— begin The input —

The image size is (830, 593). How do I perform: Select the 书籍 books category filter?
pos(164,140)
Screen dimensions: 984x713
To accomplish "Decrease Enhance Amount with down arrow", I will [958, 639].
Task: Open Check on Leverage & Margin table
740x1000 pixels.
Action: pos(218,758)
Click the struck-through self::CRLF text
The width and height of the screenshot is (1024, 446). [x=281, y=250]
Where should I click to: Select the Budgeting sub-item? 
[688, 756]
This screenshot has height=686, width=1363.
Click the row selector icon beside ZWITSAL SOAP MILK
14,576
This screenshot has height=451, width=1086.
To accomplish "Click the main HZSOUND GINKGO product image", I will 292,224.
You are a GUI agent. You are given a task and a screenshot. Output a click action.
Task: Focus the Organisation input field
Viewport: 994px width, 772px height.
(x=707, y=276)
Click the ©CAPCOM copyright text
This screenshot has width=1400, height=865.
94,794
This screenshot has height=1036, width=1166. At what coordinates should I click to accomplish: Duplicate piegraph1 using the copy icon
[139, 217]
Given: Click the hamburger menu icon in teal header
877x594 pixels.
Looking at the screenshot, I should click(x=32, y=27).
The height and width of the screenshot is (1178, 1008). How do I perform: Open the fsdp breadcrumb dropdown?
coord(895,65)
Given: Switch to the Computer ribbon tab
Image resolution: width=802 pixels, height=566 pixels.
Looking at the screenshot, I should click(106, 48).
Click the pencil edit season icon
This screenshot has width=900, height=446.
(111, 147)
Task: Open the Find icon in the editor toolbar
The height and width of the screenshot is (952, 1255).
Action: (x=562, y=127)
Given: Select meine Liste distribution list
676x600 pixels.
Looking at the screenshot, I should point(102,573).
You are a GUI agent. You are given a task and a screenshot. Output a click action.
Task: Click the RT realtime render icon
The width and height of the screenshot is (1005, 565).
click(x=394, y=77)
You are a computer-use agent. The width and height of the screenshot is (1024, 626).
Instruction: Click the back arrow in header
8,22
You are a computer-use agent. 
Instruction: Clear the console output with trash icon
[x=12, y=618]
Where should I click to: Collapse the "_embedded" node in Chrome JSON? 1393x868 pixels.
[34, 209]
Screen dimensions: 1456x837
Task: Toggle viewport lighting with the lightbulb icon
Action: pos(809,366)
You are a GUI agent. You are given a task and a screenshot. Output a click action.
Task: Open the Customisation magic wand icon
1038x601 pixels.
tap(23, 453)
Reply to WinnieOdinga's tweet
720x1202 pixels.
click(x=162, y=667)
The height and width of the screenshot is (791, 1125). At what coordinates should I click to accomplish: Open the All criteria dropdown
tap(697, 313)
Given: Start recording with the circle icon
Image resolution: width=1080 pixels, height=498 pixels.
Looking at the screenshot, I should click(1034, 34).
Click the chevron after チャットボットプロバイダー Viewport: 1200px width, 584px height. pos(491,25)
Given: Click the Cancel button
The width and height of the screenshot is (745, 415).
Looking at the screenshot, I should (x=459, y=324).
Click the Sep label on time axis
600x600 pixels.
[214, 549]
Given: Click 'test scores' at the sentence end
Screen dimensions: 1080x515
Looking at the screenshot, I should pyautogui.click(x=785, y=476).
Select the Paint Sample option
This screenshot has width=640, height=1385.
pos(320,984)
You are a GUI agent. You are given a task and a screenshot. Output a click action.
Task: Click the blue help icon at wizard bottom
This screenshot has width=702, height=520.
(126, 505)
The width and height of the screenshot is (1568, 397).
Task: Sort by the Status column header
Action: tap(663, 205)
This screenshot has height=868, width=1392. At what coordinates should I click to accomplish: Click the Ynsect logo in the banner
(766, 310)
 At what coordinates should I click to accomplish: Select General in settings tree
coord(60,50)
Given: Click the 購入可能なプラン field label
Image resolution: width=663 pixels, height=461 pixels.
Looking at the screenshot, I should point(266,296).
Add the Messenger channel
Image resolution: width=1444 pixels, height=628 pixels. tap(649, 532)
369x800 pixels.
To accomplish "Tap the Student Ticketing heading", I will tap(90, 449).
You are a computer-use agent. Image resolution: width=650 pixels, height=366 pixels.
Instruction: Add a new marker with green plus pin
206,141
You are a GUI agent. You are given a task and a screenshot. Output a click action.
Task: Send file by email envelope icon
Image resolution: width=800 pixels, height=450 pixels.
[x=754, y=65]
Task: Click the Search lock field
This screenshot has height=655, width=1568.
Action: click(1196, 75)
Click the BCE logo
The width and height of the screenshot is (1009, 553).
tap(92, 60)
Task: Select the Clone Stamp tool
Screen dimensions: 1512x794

— end The input —

- [Exercise objective]:
Copy every line of the items above that contains the string "Where", with uppercase and lowercase letters counted as different.

- [Final result]:
Where should I click to: Select the Budgeting sub-item? 
Where should I click to: Collapse the "_embedded" node in Chrome JSON? 1393x868 pixels.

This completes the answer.